Il y a donc, oui, un anniversaire important cette année, mais il y a aussi «l’ère du temps» qui a changé. On n’échappe pas, nous non plus en Acadie, à la mouvance qui est à l’œuvre en occident depuis quelques années. Au mieux, celle-ci cherche à donner plus de pouvoir à des communautés trop longtemps opprimées et marginalisées, et ce, de différentes façons (incluant l’abandon de pratiques ou de symboles d’oppression) et, au pire, elle peut entraîner des dérives menant à de la censure et une réécriture de l’histoire.

Dans le cas présent, j’estime que le changement de nom de l’Université de Moncton s’inscrit du côté positif de cette mouvance, soit celui d’une affirmation positive et ce que doit représenter notre plus grande université acadienne (n’oublions pas l’Université Sainte-Anne).
Ce n’est pas de vivre dans le passé que de demander ce changement de nom.
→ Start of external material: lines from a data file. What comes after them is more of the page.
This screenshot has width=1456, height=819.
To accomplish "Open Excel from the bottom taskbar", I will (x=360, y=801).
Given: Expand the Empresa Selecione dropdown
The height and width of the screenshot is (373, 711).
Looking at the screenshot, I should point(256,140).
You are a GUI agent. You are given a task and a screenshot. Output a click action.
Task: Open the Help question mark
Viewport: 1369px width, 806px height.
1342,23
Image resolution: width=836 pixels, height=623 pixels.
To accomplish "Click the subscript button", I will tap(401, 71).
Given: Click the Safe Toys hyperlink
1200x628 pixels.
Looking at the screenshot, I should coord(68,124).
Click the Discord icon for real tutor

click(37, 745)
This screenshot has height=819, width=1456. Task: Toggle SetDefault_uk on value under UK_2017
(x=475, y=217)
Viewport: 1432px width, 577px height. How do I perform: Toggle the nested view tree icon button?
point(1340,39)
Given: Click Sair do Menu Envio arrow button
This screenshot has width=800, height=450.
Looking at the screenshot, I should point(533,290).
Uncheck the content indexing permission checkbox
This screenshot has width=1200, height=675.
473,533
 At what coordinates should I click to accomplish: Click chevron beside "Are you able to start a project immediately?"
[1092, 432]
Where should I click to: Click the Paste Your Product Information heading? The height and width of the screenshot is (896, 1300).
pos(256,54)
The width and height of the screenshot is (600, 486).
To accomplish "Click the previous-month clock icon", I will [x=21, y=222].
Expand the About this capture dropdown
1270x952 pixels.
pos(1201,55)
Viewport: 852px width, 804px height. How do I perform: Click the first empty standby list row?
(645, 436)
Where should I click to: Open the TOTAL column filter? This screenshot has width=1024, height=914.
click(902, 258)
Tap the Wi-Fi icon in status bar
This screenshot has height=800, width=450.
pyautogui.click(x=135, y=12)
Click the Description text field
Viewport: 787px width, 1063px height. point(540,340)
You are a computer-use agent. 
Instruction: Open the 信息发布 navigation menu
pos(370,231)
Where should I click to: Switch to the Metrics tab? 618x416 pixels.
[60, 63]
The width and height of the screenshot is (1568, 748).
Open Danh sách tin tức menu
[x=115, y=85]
Bien au contraire. On se tourne vers l’avenir. C’est un geste de maturité, d’affirmation et de fierté collective pour la communauté acadienne. Personne ne demande à la Ville de Moncton de changer de nom et encore moins d’effacer le nom Moncton de la carte ou des livres d’histoire. Aucunement. Cependant, «notre» université peut-elle adopter un nom plus évocateur et plus positif que celui de «Moncton»? Personnellement, je crois que oui.

N’oublions pas non plus que l’U de M regroupe deux autres campus situés à Edmundston et Shippagan. L’utilisation d’un nom d’une ville pour désigner un campus basé dans une autre ville porte régulièrement à confusion et une nouvelle dénomination règlerait en même temps cette incongruité quelque peu malcommode.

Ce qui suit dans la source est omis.